◆ **RECORDS TO USE**
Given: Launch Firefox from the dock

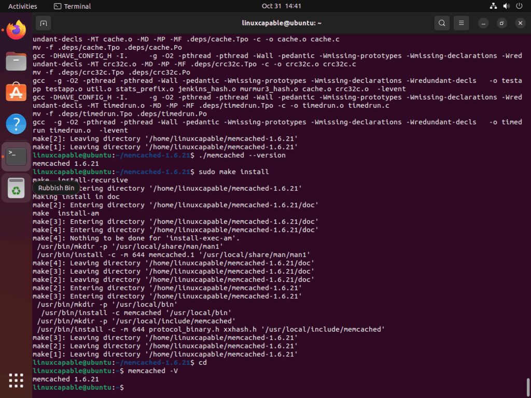Looking at the screenshot, I should [16, 30].

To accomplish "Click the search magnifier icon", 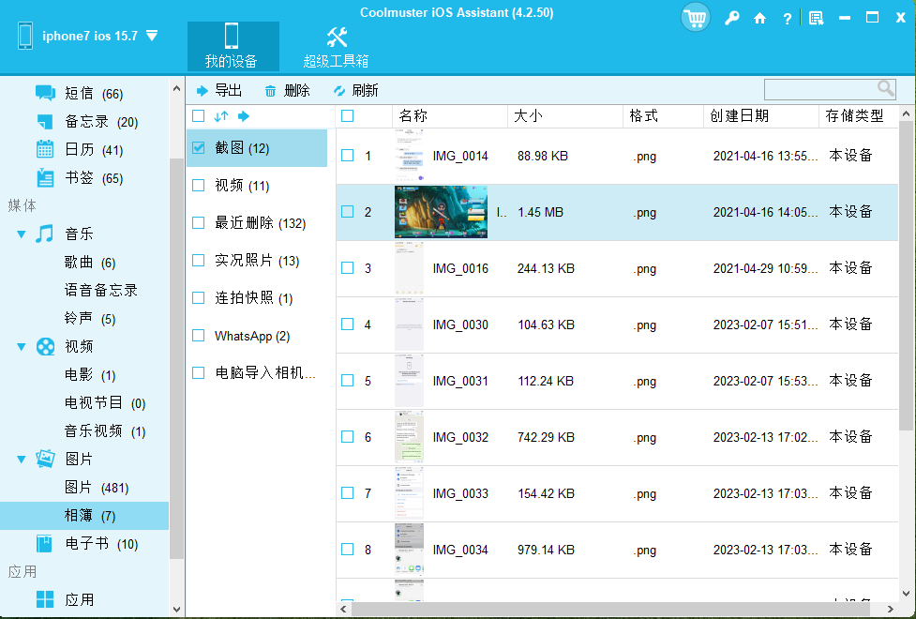I will (x=885, y=88).
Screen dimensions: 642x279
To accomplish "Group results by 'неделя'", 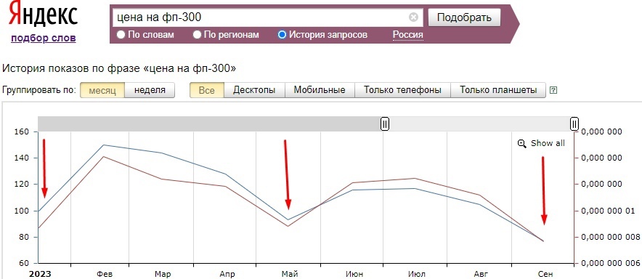I will (x=150, y=90).
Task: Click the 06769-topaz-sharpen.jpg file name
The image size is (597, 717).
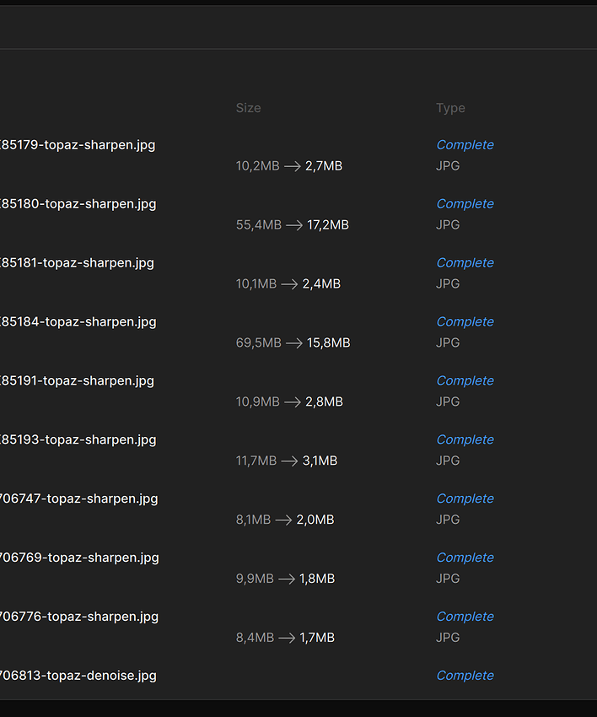Action: [x=79, y=558]
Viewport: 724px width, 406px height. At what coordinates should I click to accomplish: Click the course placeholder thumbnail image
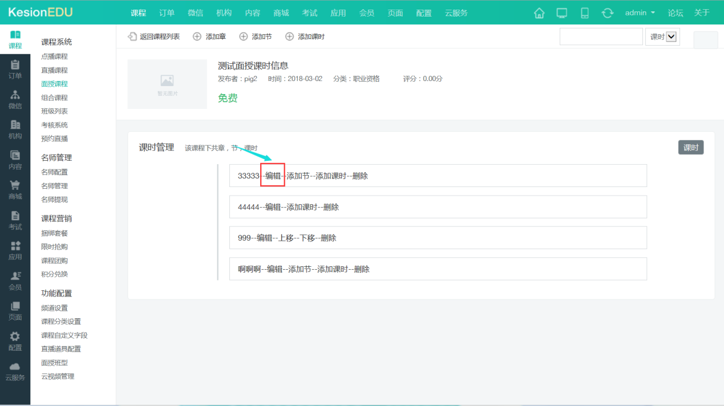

◆ **WHAT YOU NEED TO DO**
Word for word, set down the lines from the line with "The image size is (597, 717)." through the last line of the entries, and nothing else; the pictures stay out.

◆ **TASK OUTPUT**
The image size is (597, 717).
Action: [x=79, y=558]
Viewport: 724px width, 406px height. At what coordinates should I click to accomplish: Click the course placeholder thumbnail image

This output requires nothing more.